3. Padre de la Iglesia latinoamericana y universal
En El Salvador, los pobres y las gentes de honradez y compromiso, “nunca habían sentido a Dios tan cerca, al Espíritu tan operante, al cristianismo tan verdadero, tan lleno de sentido, tan lleno de gracia y de verdad”16. Nunca como en su funeral se ha visto tanta gente en la plaza de catedral alrededor de una persona. Sin esperar a ninguna canonización, Monseñor se convirtió en el salvadoreño más universal.

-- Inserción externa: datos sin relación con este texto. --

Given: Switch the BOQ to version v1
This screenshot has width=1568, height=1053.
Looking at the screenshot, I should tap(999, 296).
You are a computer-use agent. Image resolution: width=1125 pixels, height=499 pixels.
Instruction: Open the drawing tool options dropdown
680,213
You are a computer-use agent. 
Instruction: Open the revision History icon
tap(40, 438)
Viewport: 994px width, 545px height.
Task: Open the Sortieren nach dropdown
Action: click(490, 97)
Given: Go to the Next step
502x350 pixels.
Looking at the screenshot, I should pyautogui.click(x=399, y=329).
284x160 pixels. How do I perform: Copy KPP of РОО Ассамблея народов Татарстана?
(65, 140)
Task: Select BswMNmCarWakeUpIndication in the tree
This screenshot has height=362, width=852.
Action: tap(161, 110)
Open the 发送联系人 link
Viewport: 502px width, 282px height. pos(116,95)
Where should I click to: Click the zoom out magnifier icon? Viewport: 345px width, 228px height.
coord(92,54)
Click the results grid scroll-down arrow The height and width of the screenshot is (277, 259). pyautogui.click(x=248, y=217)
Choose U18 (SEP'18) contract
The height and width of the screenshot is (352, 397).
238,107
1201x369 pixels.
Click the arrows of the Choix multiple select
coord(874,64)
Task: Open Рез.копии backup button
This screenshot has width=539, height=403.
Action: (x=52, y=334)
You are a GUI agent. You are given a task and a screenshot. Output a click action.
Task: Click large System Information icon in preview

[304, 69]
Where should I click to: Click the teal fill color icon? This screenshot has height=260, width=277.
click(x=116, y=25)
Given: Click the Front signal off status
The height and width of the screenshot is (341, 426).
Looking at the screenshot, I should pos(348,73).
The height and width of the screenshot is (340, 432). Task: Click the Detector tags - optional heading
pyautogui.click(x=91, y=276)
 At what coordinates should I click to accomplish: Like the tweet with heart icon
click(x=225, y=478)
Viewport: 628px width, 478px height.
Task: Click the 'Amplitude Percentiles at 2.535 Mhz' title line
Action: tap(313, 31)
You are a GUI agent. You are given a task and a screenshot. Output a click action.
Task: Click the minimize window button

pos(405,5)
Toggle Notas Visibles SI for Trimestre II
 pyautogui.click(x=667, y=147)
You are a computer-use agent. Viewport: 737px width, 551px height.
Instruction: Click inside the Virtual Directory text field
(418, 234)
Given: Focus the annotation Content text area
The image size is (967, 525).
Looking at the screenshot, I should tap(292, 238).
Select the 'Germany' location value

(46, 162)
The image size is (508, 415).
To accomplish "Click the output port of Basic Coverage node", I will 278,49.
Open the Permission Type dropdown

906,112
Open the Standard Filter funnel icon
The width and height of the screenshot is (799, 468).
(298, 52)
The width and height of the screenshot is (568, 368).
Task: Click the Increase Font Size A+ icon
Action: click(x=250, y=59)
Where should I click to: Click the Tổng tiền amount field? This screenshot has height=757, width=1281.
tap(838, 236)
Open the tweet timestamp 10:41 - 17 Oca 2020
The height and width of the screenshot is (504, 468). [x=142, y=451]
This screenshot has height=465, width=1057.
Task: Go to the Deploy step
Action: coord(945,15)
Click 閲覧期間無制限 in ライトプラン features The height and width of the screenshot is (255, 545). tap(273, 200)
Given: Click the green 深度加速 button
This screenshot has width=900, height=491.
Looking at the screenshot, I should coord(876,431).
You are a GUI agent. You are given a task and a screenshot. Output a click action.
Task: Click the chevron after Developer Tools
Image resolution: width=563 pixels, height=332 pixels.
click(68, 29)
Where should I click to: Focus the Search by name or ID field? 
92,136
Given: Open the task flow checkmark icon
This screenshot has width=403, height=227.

Y es que no son los procesos de canonización los que necesariamente mejor producen en el pueblo y la gente de bien compromiso e ilusión de ser cristianos, sino el impacto de los mártires.
Por lo que toca a Monseñor, don Pedro Casaldáliga poco después de su muerte habló por muchos: “América Latina ya te ha puesto en su gloria de Bernini… San Romero de América, pastor y mártir nuestro: nadie hará callar tu última homilía”. En el centro de la fachada de la abadía de Westminster, pusieron una imagen de Monseñor entre Martin Luther King, de la Iglesia bautista, y Dietrich Bonhoeffer, de la Iglesia luterana. En Africa, al arzobispo del Congo, Christophe Munzihirwa, asesinado en 1996 por defender a centenares de miles de refugiados, hoy le llaman el “Romero de Africa”. A Noam Chomsky, defensor de causas nobles, atacado por el establishment, un periodista le preguntó al cumplir 80 años: “a su edad, ¿qué le hace seguir luchando?”. Le contestó: “Imágenes como ésa”. Y apuntó a un cuadro en su despacho en el que se ve al arzobispo Romero y seis intelectuales jesuitas.
Son formas diversas de “canonización”. Y algo parecido hay que decir de la “declaración de padres de la Iglesia”. En definitiva, es el sensus fidei de los pobres del pueblo de Dios el que capta con quién ha pasado Dios por este mundo, y qué Dios es el que ha pasado. En Monseñor vieron el paso del Dios de Jesús de Nazaret.